* **ELENCO DEI COMPITI**
a) Traduci in inglese questa frase dell'articolo su Cosenza: «Non ci tengono a far vedere la loro ricchezza ai propri concittadini.»
b) Secondo l'articolo su Cosenza, da dove arrivano i soldi che fanno girare l'economia della città?
c) Prosegui l'articolo su Cosenza dal punto in cui si interrompe.

* **BRANO DI LETTURA**
A Cosenza a spridare sono sempre gli stessi (cura guagna di caggi)

Parliamoci chiaro e senza chiacchiere: a Cosenza spridano sempre gli stessi. Questo è un dato accertato. A guagna in determinati ambienti – crisi o non crisi – gira sempre che è una bellezza. Anche se c’è da dire che a Cosenza non esistono i famosi “miliardari”, classicamente intesi. Quelli che spridano con Ferrari, yacht e sciampagna davanti a tutti. I miliardari cosentini sono sobri. Non ci tengono a far vedere la loro ricchezza ai propri concittadini. Ci sono altri luoghi sparsi per il mondo dove sfoggiare la ricchezza. Preferiscono investire silenziosamente nel mattone, nei terreni, nello strozzo e nei conti correnti svizzeri.

Ma chi sono questi “Paperoni” cosentini? E soprattutto da dove arrivano le loro ricchezze e fortune? Dato che a Cosenza non ci sono industrie di rilievo nazionale o imprenditori con solide aziende e bilanci in attivo con centinaia di dipendenti? In poche parole: qual è l’economia che fa girare i soldi, quelli pesanti, a Cosenza? E da dove arrivano? Mai risposta fu più semplice: il denaro pubblico.

Senza i soldi del Comune (stato e regione) non esisterebbe nessuna economia a Cosenza. Se non quella di sussistenza. Non c’è in pratica un “privato”, in tutta la città e provincia, capace di muovere somme rilevanti ed investimenti corposi tali da determinare una vera e propria economia “a se”. Qui se non lavori con il pubblico come dipendente o come privato, offrendo servizi di ogni genere, fai fatica ad andare avanti. E ne sanno qualcosa i commercianti cosentini, le piccole officine, gli artigiani con qualche dipendente, e quel poco che rimane delle cosiddette “piccole imprese”. Ovvero il tessuto produttivo, quello che dovrebbe fare da volano, come avviene nel resto del mondo, all’economia locale. Ed invece qui non riesce neanche a mantenere se stesso figuriamoci mantenere altri. O a promuovere investimenti.

A Cosenza ad essere miliardari, non sono i costruttori, i banchieri, i petrolieri, i manager d’azienda, come siamo abituati a pensare, anche perché – come abbiamo detto – queste figure da noi non esistono, ma i liberi professionisti, i cosiddetti “prenditori” di denaro pubblico, politici e dirigenti pubblici corrotti. Sono loro che fanno la guagna veramente. Perché sono attaccati da decenni alla mammella dello stato. E non si staccano. Ed hanno formato delle lobby proprio per proteggere l’unico canale di denaro cittadino che ritengono loro per diritto divino. Una specie di “cupola” che decide come dividere la torta. Il tutto col solo fine del ladrocinio, della speculazione, e dell’arricchimento personale. Di investire realmente, nonostante il denaro pubblico, per la crescita del territorio, non gliene fotte niente. Dalla Cassa del Mezzogiorno, passando per la 488, fino ai giorni nostri è sempre stato così. Sfido chiunque a dire il contrario.

* **Righe tratte da una raccolta**
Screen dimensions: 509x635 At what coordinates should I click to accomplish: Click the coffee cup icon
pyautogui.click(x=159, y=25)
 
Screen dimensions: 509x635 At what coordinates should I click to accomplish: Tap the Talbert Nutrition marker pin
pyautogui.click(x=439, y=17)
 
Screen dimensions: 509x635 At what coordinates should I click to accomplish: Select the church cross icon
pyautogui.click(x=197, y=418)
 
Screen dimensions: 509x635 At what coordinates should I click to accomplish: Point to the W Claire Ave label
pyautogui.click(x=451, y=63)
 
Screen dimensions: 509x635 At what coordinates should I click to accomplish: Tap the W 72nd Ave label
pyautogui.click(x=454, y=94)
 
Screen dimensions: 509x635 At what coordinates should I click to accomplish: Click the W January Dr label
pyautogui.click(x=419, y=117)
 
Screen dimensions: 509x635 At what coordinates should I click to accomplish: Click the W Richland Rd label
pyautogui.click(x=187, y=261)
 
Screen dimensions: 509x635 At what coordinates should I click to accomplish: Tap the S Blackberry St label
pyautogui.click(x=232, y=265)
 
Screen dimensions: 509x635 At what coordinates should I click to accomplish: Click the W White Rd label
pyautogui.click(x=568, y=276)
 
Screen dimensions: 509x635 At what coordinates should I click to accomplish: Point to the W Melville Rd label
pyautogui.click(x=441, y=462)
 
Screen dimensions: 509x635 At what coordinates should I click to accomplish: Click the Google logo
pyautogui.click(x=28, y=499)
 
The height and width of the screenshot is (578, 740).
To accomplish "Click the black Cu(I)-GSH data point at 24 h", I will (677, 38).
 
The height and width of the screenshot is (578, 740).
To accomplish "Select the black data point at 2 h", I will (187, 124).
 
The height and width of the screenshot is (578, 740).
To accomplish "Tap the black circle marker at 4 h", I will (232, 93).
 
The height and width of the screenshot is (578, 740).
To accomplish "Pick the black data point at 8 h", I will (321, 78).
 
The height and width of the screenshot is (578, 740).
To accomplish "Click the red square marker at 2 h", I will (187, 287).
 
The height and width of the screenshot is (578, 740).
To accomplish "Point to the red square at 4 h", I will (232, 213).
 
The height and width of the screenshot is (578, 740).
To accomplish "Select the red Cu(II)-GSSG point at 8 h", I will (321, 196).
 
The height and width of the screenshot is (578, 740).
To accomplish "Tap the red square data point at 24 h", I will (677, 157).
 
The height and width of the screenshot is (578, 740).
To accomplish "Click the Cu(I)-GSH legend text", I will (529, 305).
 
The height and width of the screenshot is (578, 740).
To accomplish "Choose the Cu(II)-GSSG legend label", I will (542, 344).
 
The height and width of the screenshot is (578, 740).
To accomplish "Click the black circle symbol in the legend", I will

* **RISPOSTE ATTESE**
a) They don't care to show their wealth to their fellow citizens.

b) Dal denaro pubblico.

c)
Al primo posto dei Paperoni cosentini, ovviamente al netto di ogni generalizzazione per tutte le categorie di seguito citate, ci sono politici corrotti. Coloro i quali prima degli altri intascano la bustarella per i loro favori. E i politici cosentini stanno tutti più che bene: villa in città, al mare e in montagna. Figli e parenti super sistemati, con casa, macchina, e sprido che non ti dico. Molti hanno comprato anche case all’estero. Le famiglie politiche cosentine le conoscete tutti. Non è difficile capire quali sono. E sono quelle di sempre. Poi ci sono, secondo me, i commercialisti, che qualcuno vorrebbe dopo gli avvocati. E mi riferisco, come per i politici, alle solite famiglie che tutti conoscete. Anche qui non è difficile capire.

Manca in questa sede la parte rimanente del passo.